Ask Sam letter


To Sam

Mental health

Hi Sam,
I have lots of mental health problems. I have OCD and schizophrenia and I am taking medication for depression and anxiety.
I haven't told my friends, I want to, but I am scared what they will think of me, I don't want them to change their attitude towards me.
I don't know how to tell them. Sometimes when I struggle with things they look at me as if I'm mad, they think they know me but they barely understand me
I don't know what to do and I'm scared.
Help me please.
Ask Sam



It sounds like you want to let your friends know about your mental health problems so they can get to know you better and begin to understand what things are like for you at the moment. You deserve to be able to get support and reassurance from your friends, but I can hear that you are scared of their possible reactions.

Unfortunately sometimes people struggle to understand what it really means to have a mental health problem and that may mean they don’t immediately react the way you hope. It might be that they have a lot of questions, or they might be unsure what to say, or scared by what you tell them. You could help prepare yourself for his by writing down all the ways your friends might react and how you could respond – that might help you feel more prepared.

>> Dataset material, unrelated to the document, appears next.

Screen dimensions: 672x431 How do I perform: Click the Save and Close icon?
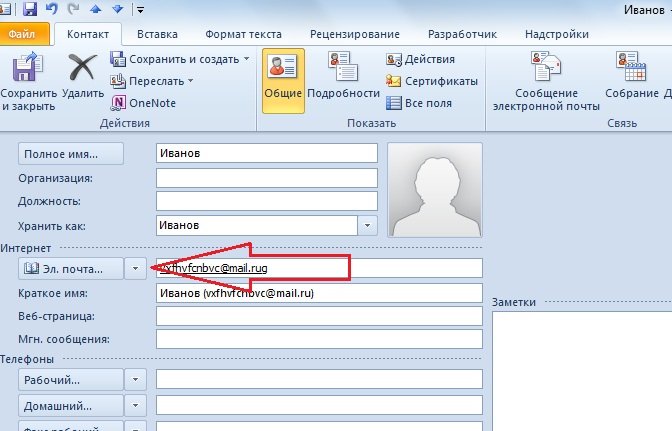pos(29,70)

One option would be to show your friends some information about OCD, schizophrenia, depression, and anxiety so they have a clear idea of what you mean. The mental health page in Explore would be a good place to start. The Epic friends website has got some great advice about supporting friends with mental health problems. There’s also a brilliant website called “Time to Change” which aims to tackle some of the stigma and misinformation about mental health problems.

You might decide to start by speaking to just one or two friends first, to make it feel less pressured. You could think about who would be the most supportive and understanding so that you can feel more confident about having a positive experience of sharing. Maybe also consider where you will speak to them. You could do it at school, at home, or a place in town. Choose somewhere where you will feel comfortable and where you can have some privacy. If you think it might be hard to know how to start the conversation face to face, you could writing a few things down in a text or an email first.

You could ring ChildLine or login for a 1-2-1 to talk through your feelings, or to practice what you might want to say to your friends. The counsellors would also be happy to talk to you afterwards, if you feel like talking about how it went. Another place to get some support is the messageboard, where you can read about other young people’s experiences of mental health problems, and post your own thoughts and comments.